## [Study questions]
**a.** Decide whether each statement below agrees with the article on Duchenne muscular dystrophy. Answer yes or no for each, and quote the words of the article that settle it.
(i) Duchenne muscular dystrophy is caused by mutations in the gene that encodes dystrophin.
(ii) Age at loss of ambulation is the same in all individuals whose mutations abolish dystrophin expression.
(iii) Polymorphisms that may influence the development of the disease are called disease modifiers.
**b.** According to the article on Duchenne muscular dystrophy, what are changes in the coding sequence of certain genes called?
**c.** Carry on the article on Duchenne muscular dystrophy, starting after its last sentence.

## [Document passage]
========

MUTATION AND LOSS OF AMBULATION

Genetic Variant in Duchenne MD Linked to Earlier Loss of Ambulation, Study Finds

The expressivity of Mendelian diseases can be influenced by factors independent from the pathogenic mutation: in Duchenne muscular dystrophy (DMD), for instance, age at loss of ambulation (LoA) varies between individuals whose DMD mutations all abolish dystrophin expression. This suggests the existence of trans-acting variants in modifier genes.

DMD is caused by mutations in the gene that encodes dystrophin, a protein that plays an important role in the proper functioning of muscle cells. However, changes in the coding sequence of certain genes – changes which are called polymorphisms – may influence the development of the disease in patients, and are called disease modifiers.

========

## [Exercise data]

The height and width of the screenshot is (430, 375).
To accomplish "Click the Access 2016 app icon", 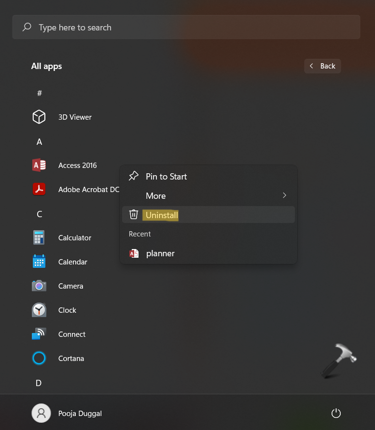I will tap(39, 165).
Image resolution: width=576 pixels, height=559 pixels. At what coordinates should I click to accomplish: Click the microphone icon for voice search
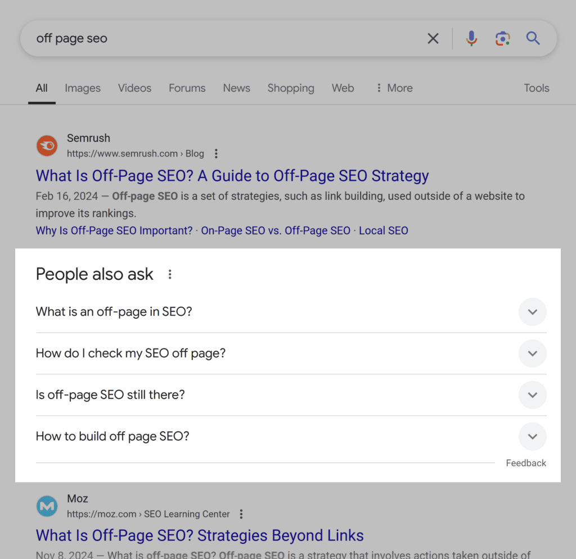(x=471, y=38)
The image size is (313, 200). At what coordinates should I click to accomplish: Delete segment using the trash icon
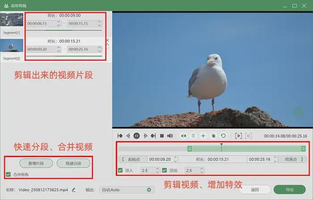point(193,136)
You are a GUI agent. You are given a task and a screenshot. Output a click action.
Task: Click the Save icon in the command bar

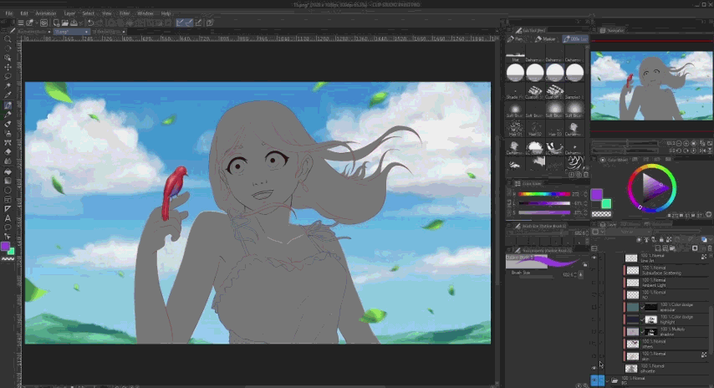click(74, 23)
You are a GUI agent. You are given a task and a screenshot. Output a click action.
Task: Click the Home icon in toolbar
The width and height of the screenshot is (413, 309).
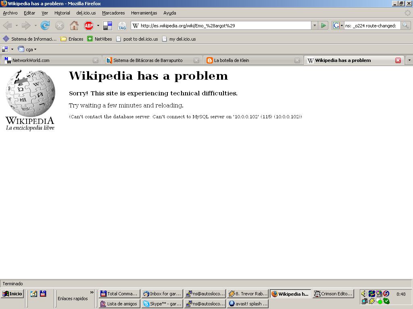coord(74,26)
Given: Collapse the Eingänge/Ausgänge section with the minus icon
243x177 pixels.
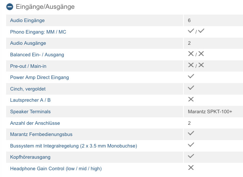Looking at the screenshot, I should coord(10,7).
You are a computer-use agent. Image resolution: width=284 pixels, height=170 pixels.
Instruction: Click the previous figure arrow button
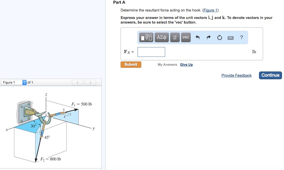77,82
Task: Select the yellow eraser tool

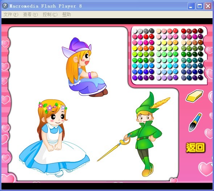Action: (195, 96)
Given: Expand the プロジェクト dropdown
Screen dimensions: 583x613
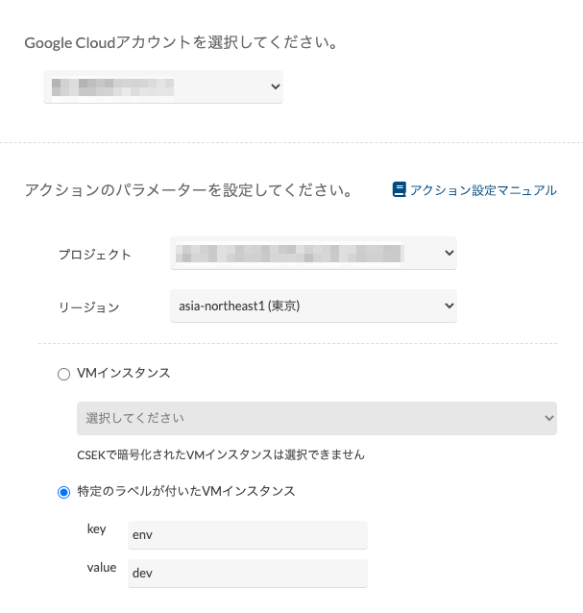Looking at the screenshot, I should coord(313,254).
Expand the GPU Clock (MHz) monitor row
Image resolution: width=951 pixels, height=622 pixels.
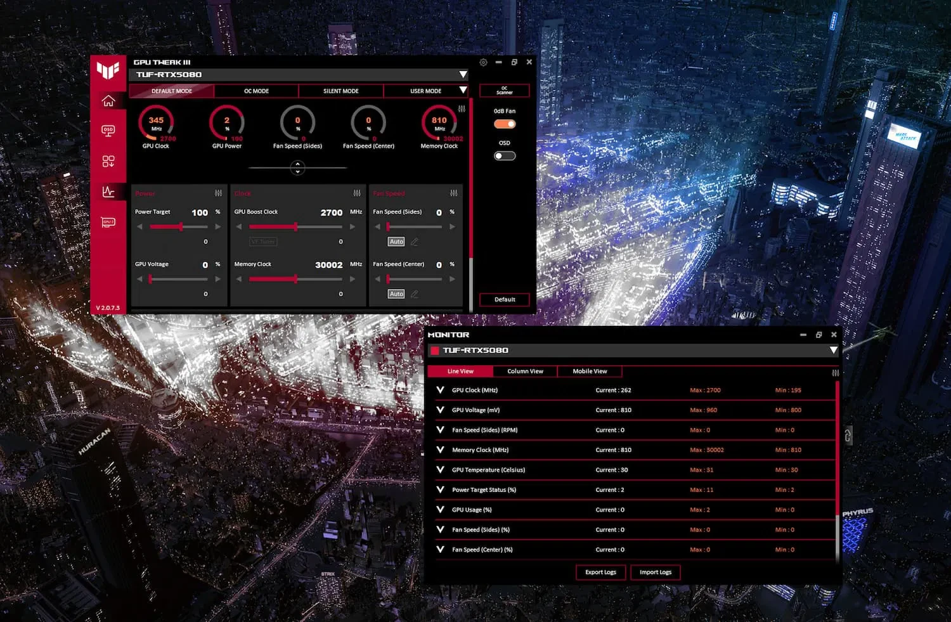440,390
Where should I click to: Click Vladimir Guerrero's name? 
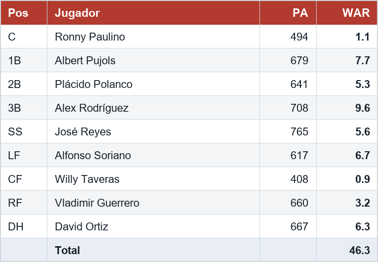[x=97, y=203]
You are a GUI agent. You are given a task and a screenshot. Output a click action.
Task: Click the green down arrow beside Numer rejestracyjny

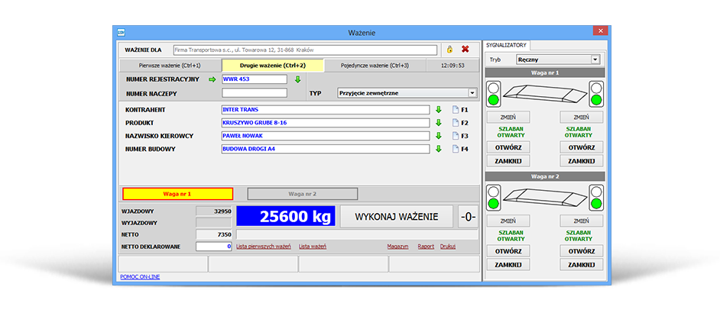298,79
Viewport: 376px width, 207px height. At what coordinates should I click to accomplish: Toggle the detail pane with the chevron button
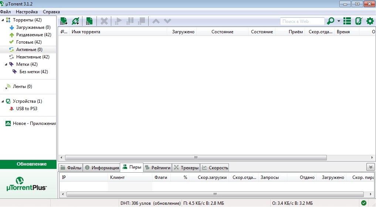coord(370,167)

========

## [Responses in order]
**a.**
(i) Yes: "DMD is caused by mutations in the gene that encodes dystrophin"
(ii) No: "age at loss of ambulation (LoA) varies between individuals whose DMD mutations all abolish dystrophin expression"
(iii) Yes: "may influence the development of the disease in patients, and are called disease modifiers"

**b.** They are called polymorphisms.

**c.**
Previous studies have identified polymorphisms in two genes – SPP1, encoding osteopontin, and LTBP4, encoding TGFβ-binding protein 4 – establishing them as Duchenne MD modifiers. To identify other DMD modifiers that could influence the when ambulation is lost in patients; researchers analyzed the DNA of a group of 109 Duchenne patients with European or European-American ancestry from the Cooperative International Research Group Duchenne Natural History Study. The team focused on 438 polymorphisms in 384 genes previously implicated in DMD.

A minor variant, known as rs1883832, was found on the CD40 gene, which encodes a protein of the immune system. This variant causes a reduction in the expression levels of the protein, altering the function of the immune system. It was associated with an earlier loss of ambulation in patients who carried it.